In recent years, scientific evidence proving the inadequacy of monolayer cell cultures has triggered the development of techniques allowing culture of cells in a three-dimensional (3D) environment. These techniques include the use of suitable porous biomaterials, i.e. scaffolds, that can be seeded with cells but can also comprise cell clusters, tissue or tissue like structures, biopsies and similar. For example, static in vitro cultures of tumor specimens from epithelial tumors, such as colorectal cancer, have been established, allowing survival and expansion of primary tissue, although to a very limited extent.
As a consequence, tools have been made available to respond to specific needs inherent to these techniques. Among these tools, bioreactors provide a controlled chemo-physical environment suitable for the culturing of cells in 3D. In particular, perfusion bioreactors have proven to be effective in overcoming typical limitations of static cultures. Such limitations include lack of a uniform cell seeding through the scaffold, limited mass transport, i.e. nutrient delivery and waste removal, particularly in a central part of the scaffold.
In this context, WO 2013/182574 A1 presents a 3D perfusion bioreactor and system allowing for a convenient operation and handling within efficient human or animal tissue cell culturing. Beyond others, nutrient availability and oxygen delivery can be increased by using such a 3D perfused bioreactor system.
However, specific cell lines, such as cancer cell lines, being widely used for preclinical studies only marginally reflect the heterogeneity of (tumor) tissue where they derive from. They are mostly genetically homogenous with some limited morphological heterogeneity and adapted to plastic dishes through decades of in vitro cultures. A recent study compared copy-number changes, mutations and mRNA expression profiles of commonly used ovarian cancer cell lines and high-grade serous ovarian cancer tumor samples. Alarmingly, rarely used cell lines in this case resembled more closely the cognate tumor profiles than commonly used cell lines. Because of this, the translation of cell line-based studies to their patient counterparts is not always simple to perform.
The tumor microenvironment consists on cellular, e.g. stromal and immune cells, and non-cellular, e.g. extracellular matrix, components. Even characterized for their malignant invasive cell growth in vivo most cancer cells strongly depend on these factors for sustained growth in vivo as well as in vitro. Stromal and immune cells strongly influence tumor growth patterns.
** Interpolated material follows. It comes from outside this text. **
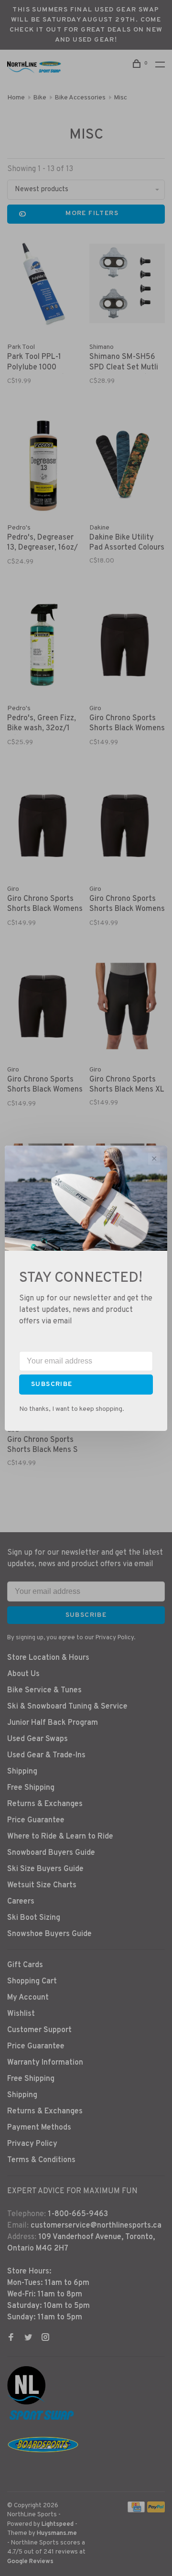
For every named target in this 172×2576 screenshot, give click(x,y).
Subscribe (52, 1384)
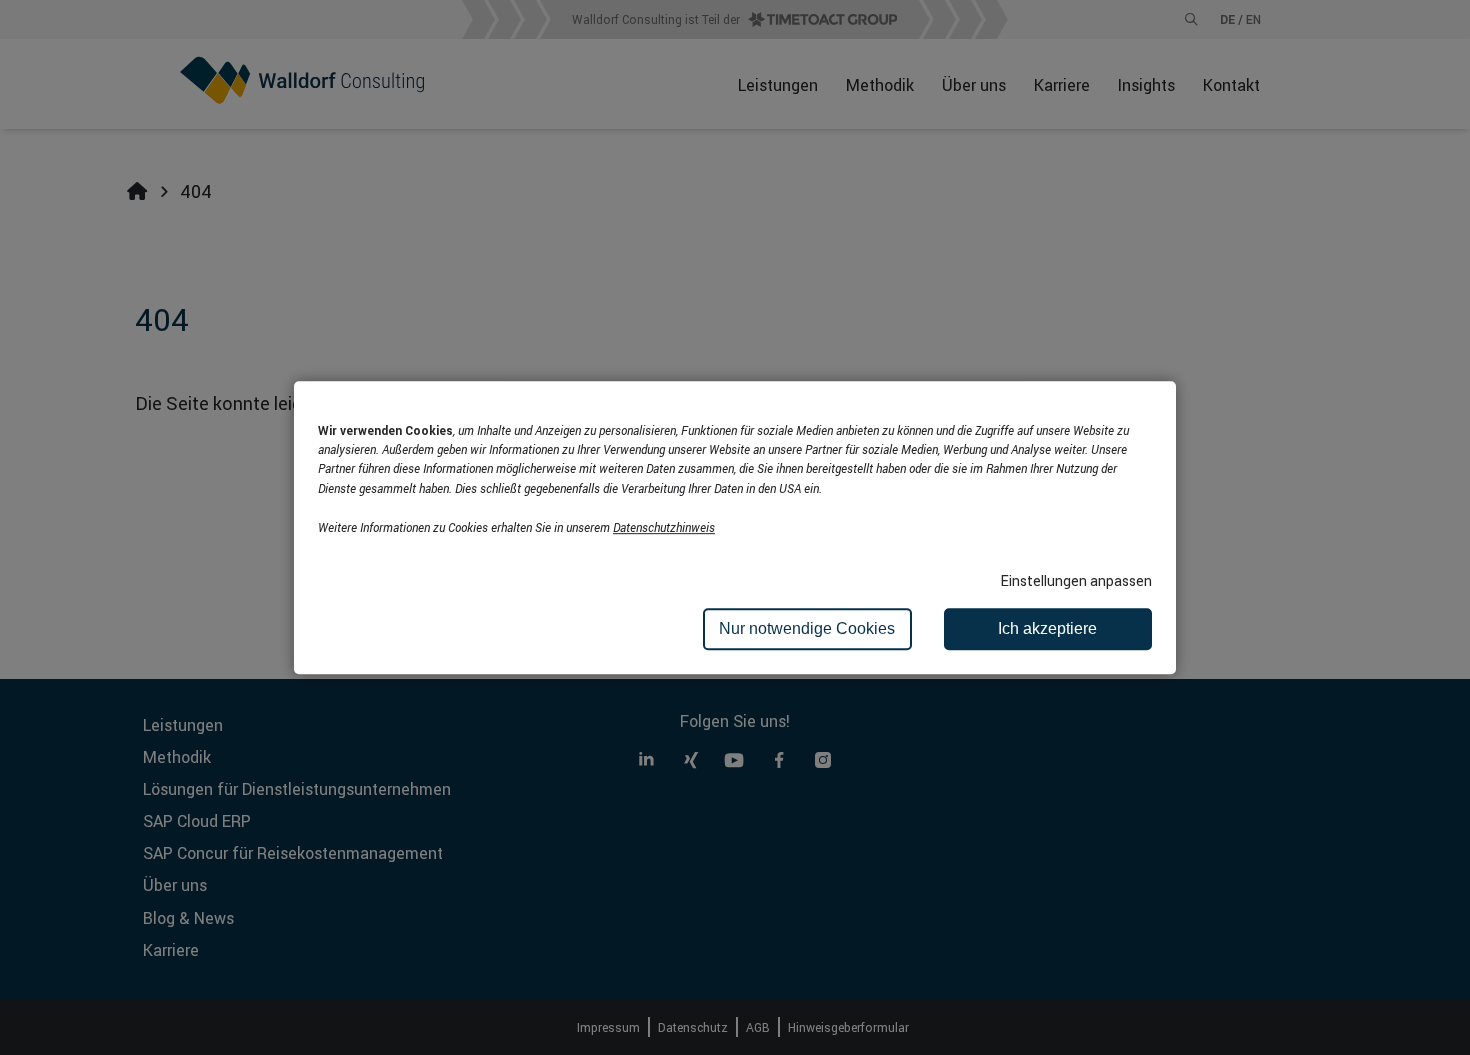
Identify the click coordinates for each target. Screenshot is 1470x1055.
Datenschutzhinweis (664, 527)
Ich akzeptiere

In the context of colorectal cancer, it has been shown that retaining cell-cell contact increases the efficiency of generating spheroids of tumor cells from primary colorectal cancer specimens. Providing niche-dependent signals can therefore be critical for tumor cells.
On the other hand patient-derived xenograft (PDX) models, generated upon subcutaneous implantation of tumor tissue have been proposed to overcome the limitations of tumor material availability. The efficiency reported depends on the tumor type and for colorectal cancer is about 68%. Tumor growth can be observed after 1-2 months. Studies have shown that the generated tumors are more corresponding to the metastatic lesion than to the primary tumor they were derived from.
For both spheroid cell culture and patient derived xenografts the heterogeneity of the initial tumor microenvironment is lost over time, since only the epithelial cell fraction survives and expands. In the case of the PDX human stromal cells are replaced by mouse stromal cells. The initial composition is therefore drastically changed.
Therefore, there is a need for culture systems or methods allowing survival over time of whole tumor tissue, including involved cell types such as both stromal and epithelial components.